I thought I knew where the story was going. I turned over many possible twists and turns in the back of my mind. Would Cooper give us a bleak ending with the characters meeting a gruesome end at the hands of Father Lynch and the council? Would they have to face the Man in the Field? Would the women band together leading up to an explosive confrontation against Father Lynch, the council, and perhaps more armed guards from the woods?
I’ll just say that Cooper sets up a great twist but does nothing with it. As I neared the end of the story, I was still waiting for many loose ends to be tied up that never were. It was like the rug was pulled out from under me. The plot was suspenseful, and a bit melodramatic then…suddenly…falls flat.
The titular character is never revealed. He’s there, no one knows who or what he is, and we never learn. Is this the meaning that Cooper intended? Does the man in the field represent an infinite and mysterious universe we aren’t meant to know? Is he a personification of the mysteries of the natural world?
The ending was disappointing. Cooper could’ve done so much more with the story. Some stories don’t require extensive backstory or detail but Cooper skimped too much. Cooper puts details in the story that create curiosity and suspense and never offers an explanation. For example, he presents the reader with one of many mysteries with the armed guards patrolling the forbidden woods. This detail is abandoned with other loose threads.
He builds the main plot—Mother Tanner and her growing conflict with Father Lynch and the council. He ups the tension and then surprisingly offers Mother Tanner a very safe way out. He doesn’t go too much into Father Lynch’s character. He comes off like a two-dimensional typical tyrannical, arrogant, and despicable cult leader. Lynch is loathsome—an arrogant and abusive bully to blind followers that he’s brainwashed into accepting horrors that would be unspeakable in the so-called wicked outside world.

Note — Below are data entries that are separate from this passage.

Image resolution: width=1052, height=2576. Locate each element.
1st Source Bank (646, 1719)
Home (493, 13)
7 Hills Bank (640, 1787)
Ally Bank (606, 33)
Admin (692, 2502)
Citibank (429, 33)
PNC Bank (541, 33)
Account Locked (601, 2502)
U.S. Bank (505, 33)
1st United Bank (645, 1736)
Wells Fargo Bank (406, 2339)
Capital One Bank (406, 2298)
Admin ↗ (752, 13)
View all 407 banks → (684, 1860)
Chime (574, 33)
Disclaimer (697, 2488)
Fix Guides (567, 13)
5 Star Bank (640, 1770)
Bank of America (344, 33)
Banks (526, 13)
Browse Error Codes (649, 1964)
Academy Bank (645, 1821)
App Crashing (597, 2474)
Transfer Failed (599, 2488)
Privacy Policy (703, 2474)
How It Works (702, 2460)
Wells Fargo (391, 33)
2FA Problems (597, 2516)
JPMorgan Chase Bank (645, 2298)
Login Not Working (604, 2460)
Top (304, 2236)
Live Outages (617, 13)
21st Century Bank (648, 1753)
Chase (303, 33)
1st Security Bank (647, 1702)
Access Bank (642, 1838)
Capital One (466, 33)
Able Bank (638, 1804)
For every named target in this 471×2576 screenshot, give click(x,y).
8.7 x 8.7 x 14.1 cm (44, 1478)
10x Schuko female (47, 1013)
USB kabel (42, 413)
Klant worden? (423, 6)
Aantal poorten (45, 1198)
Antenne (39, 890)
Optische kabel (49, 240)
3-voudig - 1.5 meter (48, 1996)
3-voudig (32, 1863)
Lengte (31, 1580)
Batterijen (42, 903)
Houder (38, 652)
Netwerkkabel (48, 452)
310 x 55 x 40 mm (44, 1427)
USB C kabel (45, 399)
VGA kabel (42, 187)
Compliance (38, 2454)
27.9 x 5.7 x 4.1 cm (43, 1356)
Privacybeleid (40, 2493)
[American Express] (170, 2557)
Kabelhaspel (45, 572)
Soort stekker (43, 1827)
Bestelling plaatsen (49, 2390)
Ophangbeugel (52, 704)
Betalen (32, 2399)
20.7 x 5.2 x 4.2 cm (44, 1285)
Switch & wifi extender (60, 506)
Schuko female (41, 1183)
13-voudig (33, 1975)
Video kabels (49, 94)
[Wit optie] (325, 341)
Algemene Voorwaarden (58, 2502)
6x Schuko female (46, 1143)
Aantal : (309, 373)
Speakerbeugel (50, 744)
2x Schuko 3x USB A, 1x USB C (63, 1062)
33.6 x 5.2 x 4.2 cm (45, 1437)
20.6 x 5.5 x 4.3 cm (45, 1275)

Perhaps, this is the twist that Cooper wanted to deliver? I thought I was going to read this melodramatic story of rebellion against tyranny in defense of the innocent. What the author does deliver is a story about people who become dissatisfied with a cult that offered them an idyllic life. They learn the twisted and disturbing truth about their leader and this leads to a very easy out for Mother Tanner and another cult member and the story just ends there.
Coopers paints a disturbing portrait of a cult brainwashed into excusing and even embracing horrifying acts. People joined the cult for a sense of security and protection from the outside world. Instead, some live in fear and paranoia.
If you’re interested in reading The Man in the Field, it’s a quick read ideal for a rainy Saturday afternoon. The Man in the Field will be available in June 2022 from Cemetery Dance Publications.
James Cooper has published short story collections, novellas, and novels including You Are The Fly, The Beautiful Red, Human Pieces, Head Space & Other Uncomfortable Surroundings, Terra Damnata, Strange Fruit, and Dark Father. Published by PS Publishing, Terra Damnata was shortlisted for a British Fantasy Award in 2011. His novella Strange Fruit and novel Dark Father both received critical acclaim. He has another novel, Little Boy, and a new project called Scar Tissue set to publish in May 2022. Cooper currently has two projects in the works, a short story collection under the working title, Glass Shattered Fist, and an 80s-style horror novel.